My children and I watched the television with disgust and anger as we witnessed the hatred of the Israeli government for their own people play out in Gush Katif and Amona. We sat, incredulous, as we saw cages lowered onto rooftops in order to trap loyal religious Jews like animals. We cried to see synagogues thrown under the treads of tanks and bulldozers. We marveled at the determined faces of young men and women intent upon prayer with their legs locked for the Amida, as they were dragged into trucks by our former heros, the IDF. Those who had once been the face of Zionism had been reduced to political pawns.
These became the new images of the IDF in our minds’ eye. Anything done since then is, in our estimation, a lie. We are not convinced by slick ads or by the kind-looking IDF recruiters who come to our religious schools. We are still too sick, our nerves too raw, our pain too new.
Now, after Gush Katif, there is the question where there never had to be: "Ima, do you think I should spend a year in the IDF?"
When my son asked the question, I hesitated. I love Israel, but Israel isn’t what it used to be. There was once a place where the religious Zionists sent their sons--called the Israeli Defense Forces. It was a place where our sons could to defend our Holy Land, become men, where they could perfect their Hebrew, where they could, perhaps, meet a nice girl and consider aliyah.
They can still become men, learn Hebrew, perhaps meet a nice girl, and consider aliyah—but it isn’t a place for defending our Holy Land.
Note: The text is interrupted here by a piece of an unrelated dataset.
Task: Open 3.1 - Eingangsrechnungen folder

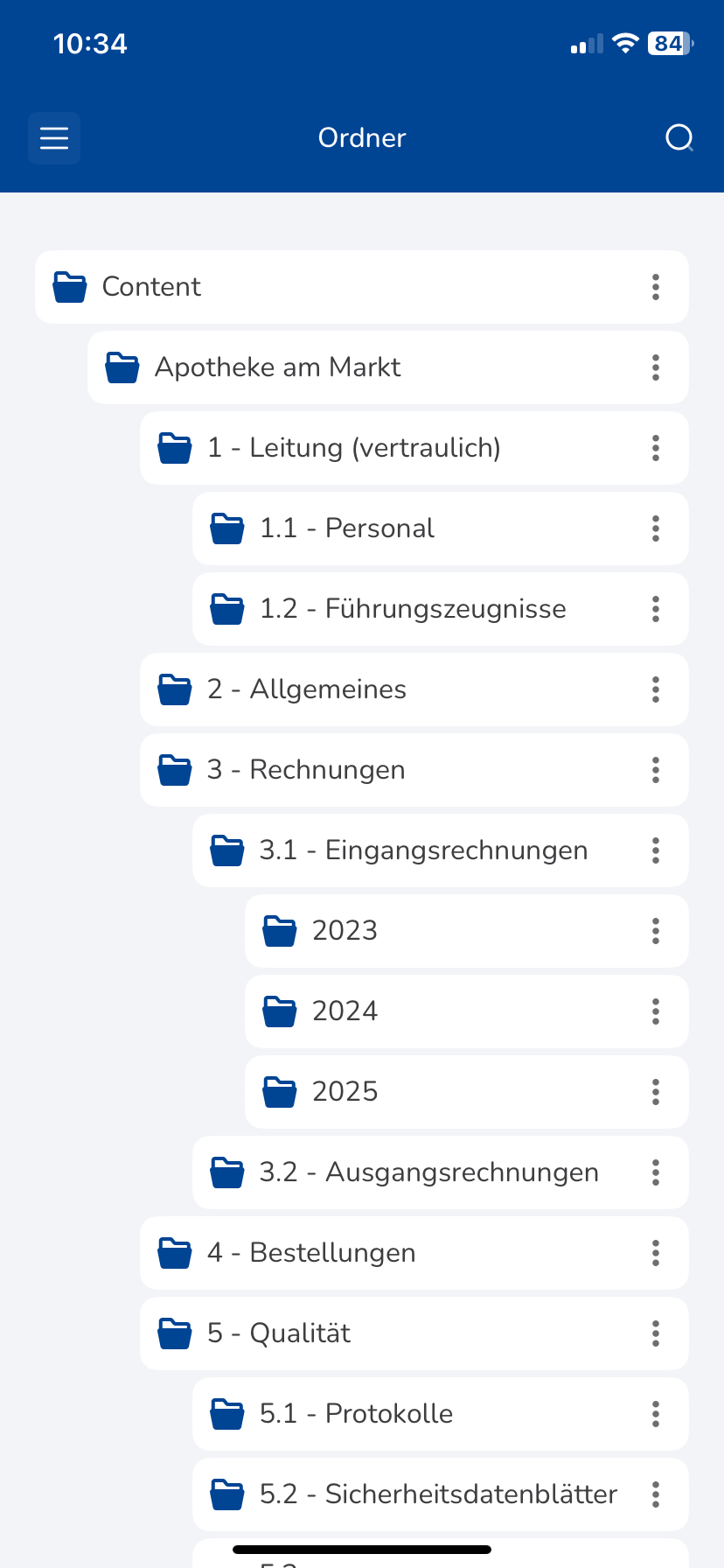Action: click(423, 850)
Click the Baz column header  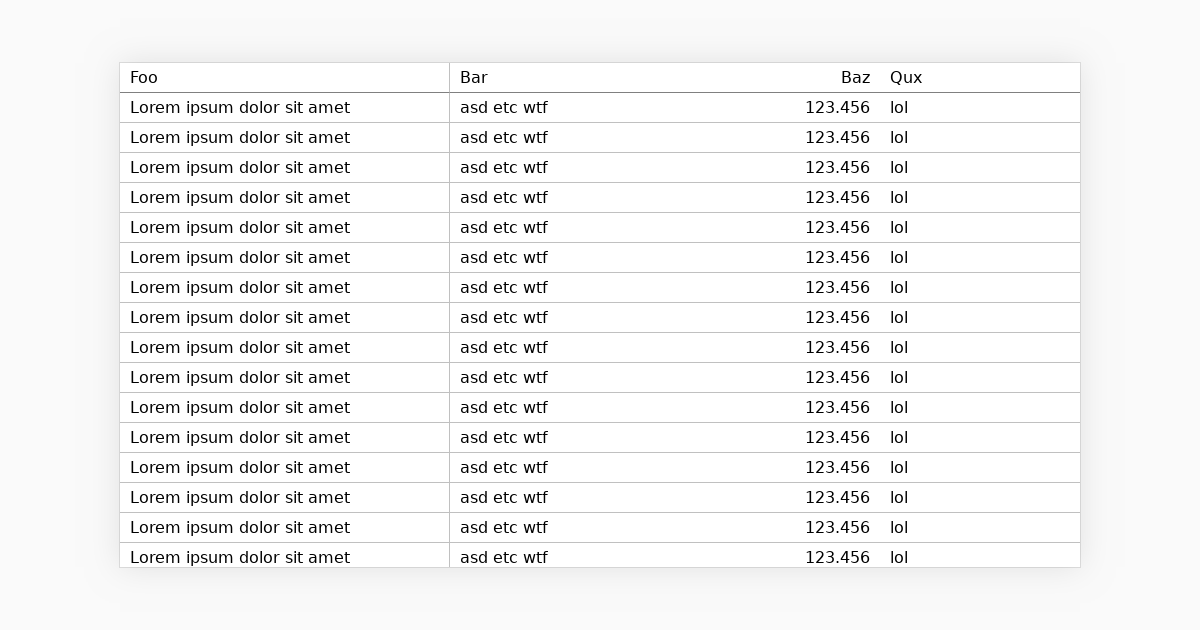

After Gush Katif and Amona, that dream is gone. Now, the IDF is a force used by the secular government to flex their muscles against a defenseless religious populous. It is a place where those who are religious are held back from the best positions in the service, a place where they are interrogated about whether their loyalty is to the IDF or to the Torah, and a place where they must be forced to chose between the two. If you choose to keep your religious ideals, you go to jail.
My friends comfort me with words about the Hesder Yeshivas, that in the Hesder Yeshivas, the boys can be both religious and Zionist. But it is stories of religious soldiers being discriminated against, of religious soldiers told they can’t belong to the Golani brigades, of religious soldiers forced to destroy outposts, of religious soldiers having to train with young women in situations where their religious ideals may be compromised, which strain my belief in the protection offered by the Hesder Yeshivas.
Does my son have to choose between being religious and jail if he joins the IDF? Why must I even ask this question? Why must our young men suffer for their Judaism in the one place where we are supposed to find support, where they are being asked to protect a Jewish homeland?
And, if he joins the IDF after all, and he is, G-d forbid, taken hostage—will the government regard him, like Galid Shalit, Ehud Goldwasser, and Eldad Regev—as fodder for a “peace process” that releases terrorists from prison in exchange for a liberty that never comes or a promise that is never fulfilled?
So, I answer, finally.
“Don’t join the IDF, that is no place for a son of Zionism. Go to Israel and study in a yeshiva. There you can become a man, perfect your Hebrew, perhaps meet a nice girl and consider aliyah, but you won’t have to go to jail for wanting to protect and defend Jewish ideals that no longer exist for a government that cares less for our young men than it does for the sons of terrorists.”
Even as I say the words, my eyes tear. They are not the words I want to say to my son. They are not the words any Jewish mother should have to say.